Черты корпоративного государства проявляются не только в финансовой сфере, но и практически во всех областях человеческой деятельности:
Государственные контракты: «сотни миллиардов долларов ежегодно из общественных средств переходили в руки частных компаний. Это происходило на основе контрактов, многие из которых заключаются в тайне, без конкуренции», — отмечает Н. Кляйн [331]. Как писала в феврале 2007 г. газета New York Times, в США «без каких-либо публичных обсуждений или формальных процедур подрядчики фактически заняли положение четвертой ветви власти» [332].
Корпоративное мошенничество: «Мир утопает в корпоративном мошенничестве, — восклицает Дж.
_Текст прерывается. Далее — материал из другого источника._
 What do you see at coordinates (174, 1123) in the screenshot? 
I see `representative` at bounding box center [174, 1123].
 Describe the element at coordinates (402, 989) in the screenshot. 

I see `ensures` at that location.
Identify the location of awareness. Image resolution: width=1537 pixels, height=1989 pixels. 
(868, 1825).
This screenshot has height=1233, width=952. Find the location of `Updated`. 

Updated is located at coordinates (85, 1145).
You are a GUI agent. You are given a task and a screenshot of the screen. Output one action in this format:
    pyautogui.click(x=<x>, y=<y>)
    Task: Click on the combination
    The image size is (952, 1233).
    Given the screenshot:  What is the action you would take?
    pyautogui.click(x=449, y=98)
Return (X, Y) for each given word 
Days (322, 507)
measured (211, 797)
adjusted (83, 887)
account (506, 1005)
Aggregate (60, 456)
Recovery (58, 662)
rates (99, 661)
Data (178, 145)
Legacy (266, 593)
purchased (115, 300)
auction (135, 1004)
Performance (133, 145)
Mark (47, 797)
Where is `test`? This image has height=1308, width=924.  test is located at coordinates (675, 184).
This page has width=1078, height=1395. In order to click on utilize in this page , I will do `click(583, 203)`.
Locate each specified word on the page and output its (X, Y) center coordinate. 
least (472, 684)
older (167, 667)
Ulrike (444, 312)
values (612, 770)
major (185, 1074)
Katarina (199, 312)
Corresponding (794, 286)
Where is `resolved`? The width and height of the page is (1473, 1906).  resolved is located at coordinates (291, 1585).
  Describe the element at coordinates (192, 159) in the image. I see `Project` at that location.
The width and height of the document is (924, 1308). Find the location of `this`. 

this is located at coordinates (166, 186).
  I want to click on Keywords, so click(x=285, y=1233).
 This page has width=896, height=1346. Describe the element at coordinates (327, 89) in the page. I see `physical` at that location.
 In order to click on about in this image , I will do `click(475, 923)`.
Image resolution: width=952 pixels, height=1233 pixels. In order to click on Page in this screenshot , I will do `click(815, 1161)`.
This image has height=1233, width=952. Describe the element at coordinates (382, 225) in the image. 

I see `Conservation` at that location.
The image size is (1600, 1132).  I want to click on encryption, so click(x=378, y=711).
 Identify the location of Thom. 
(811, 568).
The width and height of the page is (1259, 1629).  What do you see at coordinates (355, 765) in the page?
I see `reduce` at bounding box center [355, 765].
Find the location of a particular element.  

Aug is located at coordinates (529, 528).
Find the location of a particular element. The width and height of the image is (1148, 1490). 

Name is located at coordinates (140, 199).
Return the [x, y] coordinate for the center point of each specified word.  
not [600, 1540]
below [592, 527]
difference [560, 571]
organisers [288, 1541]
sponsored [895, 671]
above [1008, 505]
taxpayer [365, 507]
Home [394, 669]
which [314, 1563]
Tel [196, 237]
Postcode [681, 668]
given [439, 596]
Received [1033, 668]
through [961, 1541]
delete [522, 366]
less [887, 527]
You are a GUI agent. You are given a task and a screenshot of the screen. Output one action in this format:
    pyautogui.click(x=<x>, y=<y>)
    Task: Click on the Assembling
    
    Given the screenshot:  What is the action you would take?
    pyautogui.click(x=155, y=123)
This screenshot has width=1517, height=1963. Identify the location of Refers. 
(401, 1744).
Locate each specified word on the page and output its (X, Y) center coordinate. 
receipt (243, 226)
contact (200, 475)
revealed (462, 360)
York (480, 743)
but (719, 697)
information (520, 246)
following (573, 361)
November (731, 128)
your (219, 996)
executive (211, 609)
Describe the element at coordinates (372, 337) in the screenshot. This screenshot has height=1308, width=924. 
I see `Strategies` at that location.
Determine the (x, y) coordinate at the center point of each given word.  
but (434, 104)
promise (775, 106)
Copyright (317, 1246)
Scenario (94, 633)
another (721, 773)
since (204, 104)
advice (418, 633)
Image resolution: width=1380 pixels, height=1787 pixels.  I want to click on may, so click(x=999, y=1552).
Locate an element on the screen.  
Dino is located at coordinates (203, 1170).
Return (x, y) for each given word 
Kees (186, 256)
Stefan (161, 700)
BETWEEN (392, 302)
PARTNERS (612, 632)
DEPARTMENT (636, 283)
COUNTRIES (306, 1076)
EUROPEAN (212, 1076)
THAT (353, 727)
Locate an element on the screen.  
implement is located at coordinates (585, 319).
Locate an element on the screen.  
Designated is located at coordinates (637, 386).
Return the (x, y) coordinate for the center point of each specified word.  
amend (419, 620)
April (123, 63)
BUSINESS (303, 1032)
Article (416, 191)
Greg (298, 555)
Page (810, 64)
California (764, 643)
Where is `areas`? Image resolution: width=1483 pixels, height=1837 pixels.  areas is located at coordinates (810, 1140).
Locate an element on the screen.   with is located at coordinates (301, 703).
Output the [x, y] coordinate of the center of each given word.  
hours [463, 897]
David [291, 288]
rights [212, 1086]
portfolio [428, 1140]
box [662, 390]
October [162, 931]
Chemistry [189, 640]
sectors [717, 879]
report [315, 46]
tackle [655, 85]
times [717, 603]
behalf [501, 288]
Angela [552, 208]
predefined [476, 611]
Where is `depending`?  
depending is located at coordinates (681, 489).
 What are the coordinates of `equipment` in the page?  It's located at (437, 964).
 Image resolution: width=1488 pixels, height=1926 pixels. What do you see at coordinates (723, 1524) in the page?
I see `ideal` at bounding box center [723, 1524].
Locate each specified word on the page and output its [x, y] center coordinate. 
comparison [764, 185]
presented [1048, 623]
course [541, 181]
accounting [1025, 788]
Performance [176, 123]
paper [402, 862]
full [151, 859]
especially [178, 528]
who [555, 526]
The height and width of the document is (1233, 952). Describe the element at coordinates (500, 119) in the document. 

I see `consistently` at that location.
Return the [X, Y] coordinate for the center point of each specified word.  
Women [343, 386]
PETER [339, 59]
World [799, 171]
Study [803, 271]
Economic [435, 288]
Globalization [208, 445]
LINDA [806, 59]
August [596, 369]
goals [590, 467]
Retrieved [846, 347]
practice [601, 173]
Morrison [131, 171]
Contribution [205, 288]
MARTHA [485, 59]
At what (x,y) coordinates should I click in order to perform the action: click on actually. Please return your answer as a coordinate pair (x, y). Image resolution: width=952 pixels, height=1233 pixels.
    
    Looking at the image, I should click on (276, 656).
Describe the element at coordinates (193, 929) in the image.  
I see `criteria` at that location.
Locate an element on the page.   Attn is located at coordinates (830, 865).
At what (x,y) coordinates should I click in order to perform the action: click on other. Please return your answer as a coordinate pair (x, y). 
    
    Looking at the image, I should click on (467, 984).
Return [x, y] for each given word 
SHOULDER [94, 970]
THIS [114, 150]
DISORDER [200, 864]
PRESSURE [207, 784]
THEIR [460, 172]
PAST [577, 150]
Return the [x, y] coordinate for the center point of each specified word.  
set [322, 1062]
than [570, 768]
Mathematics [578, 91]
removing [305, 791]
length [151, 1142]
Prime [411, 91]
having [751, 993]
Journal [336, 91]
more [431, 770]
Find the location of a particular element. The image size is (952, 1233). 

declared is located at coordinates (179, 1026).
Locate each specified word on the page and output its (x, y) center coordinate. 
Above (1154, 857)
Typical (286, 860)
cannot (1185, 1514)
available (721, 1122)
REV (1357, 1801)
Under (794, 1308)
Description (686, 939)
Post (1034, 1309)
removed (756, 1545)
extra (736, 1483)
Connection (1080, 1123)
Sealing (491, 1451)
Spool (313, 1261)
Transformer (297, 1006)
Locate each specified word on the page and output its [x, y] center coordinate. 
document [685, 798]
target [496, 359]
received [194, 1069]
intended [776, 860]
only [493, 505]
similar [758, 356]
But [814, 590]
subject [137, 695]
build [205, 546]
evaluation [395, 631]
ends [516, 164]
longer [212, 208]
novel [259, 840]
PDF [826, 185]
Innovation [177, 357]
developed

Сакс. — Редкий день проходит без новой истории о неправомерных действиях. За последнее десятилетие каждая фирма на Уолл-стрит заплатила значительные штрафы за фальшивый бухгалтерский учет, инсайдерскую торговлю, мошенничество с ценными бумагами, схемы быстрого обогащения или прямое хищение со стороны руководителей» [333].
«Пузырь» здравоохранения: Здравоохранение и медицина поглощают сегодня почти 17 % ВВП США. В Америке самые высокие в мире расходы на здравоохранение на душу населения, и они с 1970 г. растут в 1,5 раза быстрее инфляции [334]. При этом, по данным ВОЗ, США занимают лишь 72-е место по показателю здоровья населения [335], 41-е — по уровню детской смертности (самый плохой показатель среди развитых стран) и 45-е — по продолжительности жизни [336]. США — единственная богатая страна, которая не обеспечивала медицинское страхование всем своим гражданам; в 2012 г. медицинской страховки не имели почти 45 млн человек [337].
…
Проблема, по словам Д. Сакса, заключается в том, что медицинская ассоциация ограничивает прием новых докторов, в свою очередь фармацевтические компании устанавливают заоблачные цены на патентованные лекарства, а страховые компании возмещают издержки больниц по принципу «издержки плюс фиксированная прибыль» [338]. При этом административные расходы по программе государственного медицинского страхования Medicare составляют 2–3%, корпоративного — 5–10 % (от страховых премий), а частного — 40 % [339]. Силу медицинского лобби наглядно демонстрирует тот факт, что, по данным Национального научного фонда США (NSF), на исследования в области медицины приходится более половины всех вместе взятых средств федерального бюджета, выделяемых на научные исследования и разработки [340].